| WHAT THE EXERCISE ASKS |
Keep the images out while you retype all of the data exactly.

Collected data

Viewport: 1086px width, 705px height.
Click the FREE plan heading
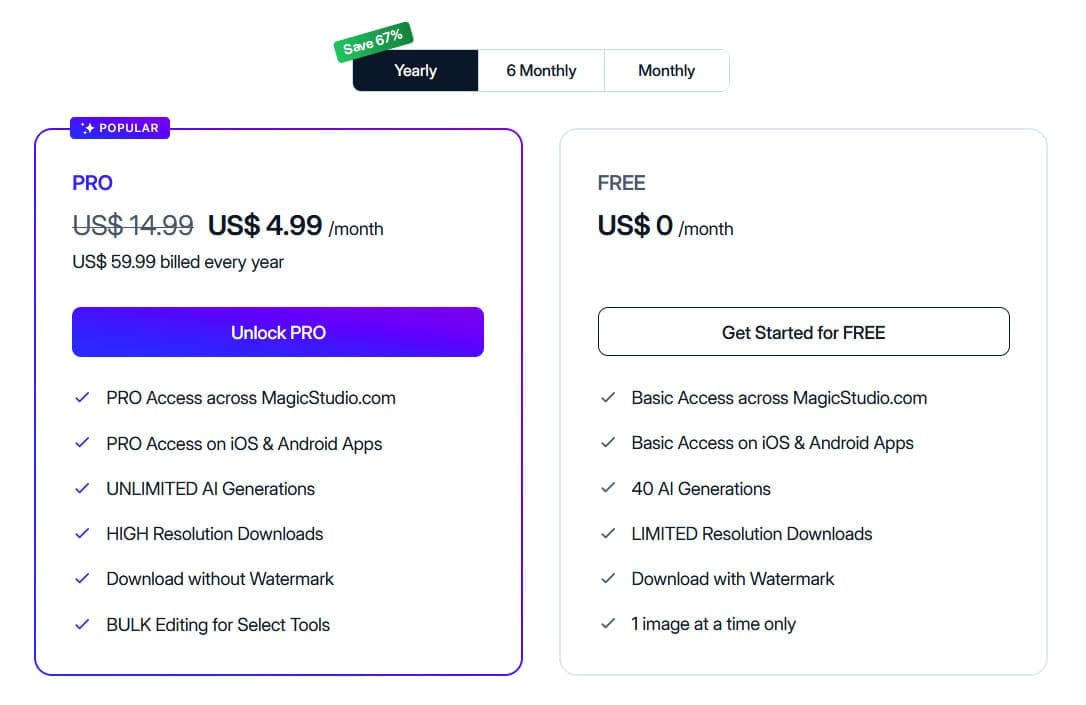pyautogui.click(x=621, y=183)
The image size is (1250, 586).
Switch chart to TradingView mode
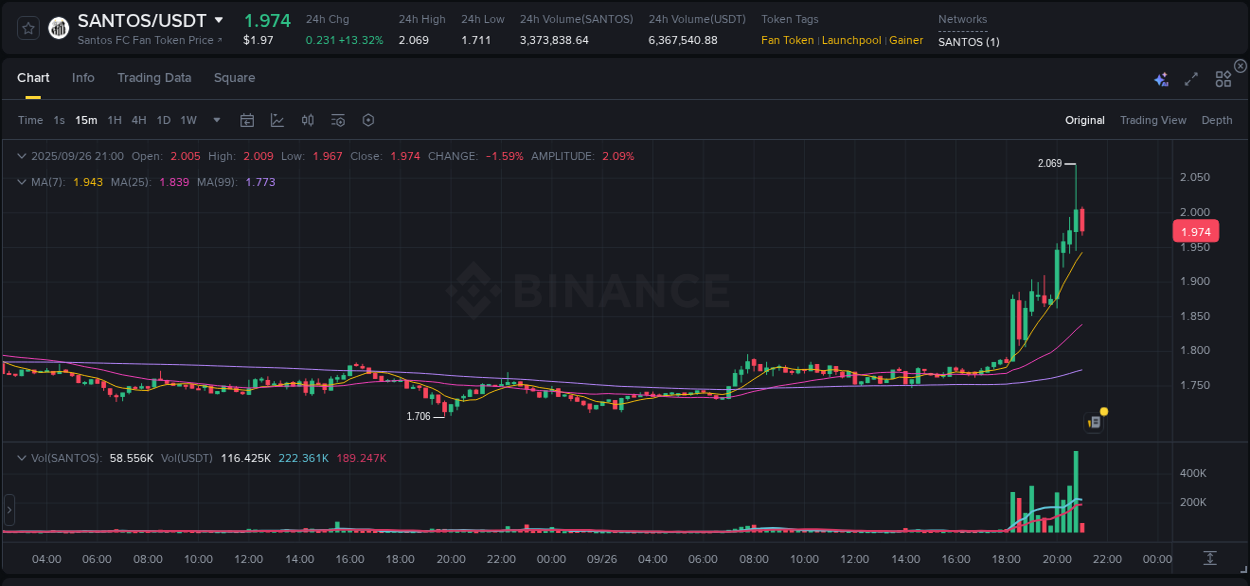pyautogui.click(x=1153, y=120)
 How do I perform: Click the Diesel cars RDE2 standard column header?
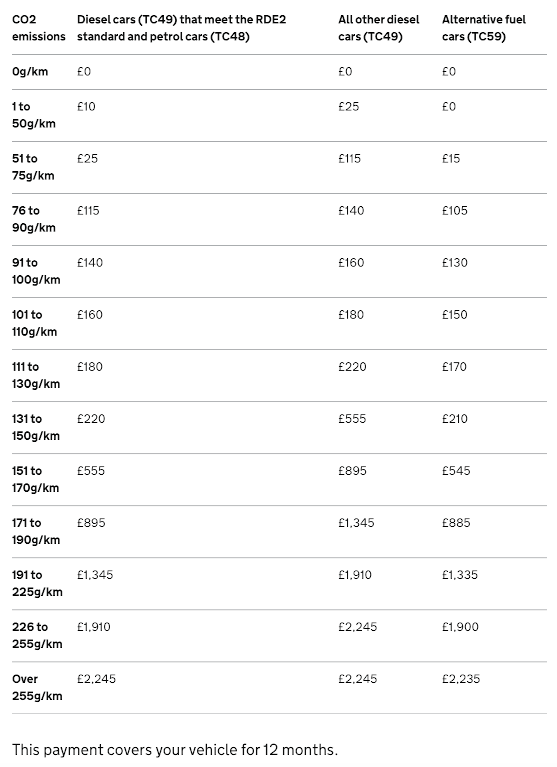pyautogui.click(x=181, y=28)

| SOLUTION |
Viewport: 1086px width, 705px height.
Click the FREE plan heading
pyautogui.click(x=621, y=183)
The image size is (1250, 586).
Switch chart to TradingView mode
pyautogui.click(x=1153, y=120)
 How do I perform: Click the Diesel cars RDE2 standard column header?
pyautogui.click(x=181, y=28)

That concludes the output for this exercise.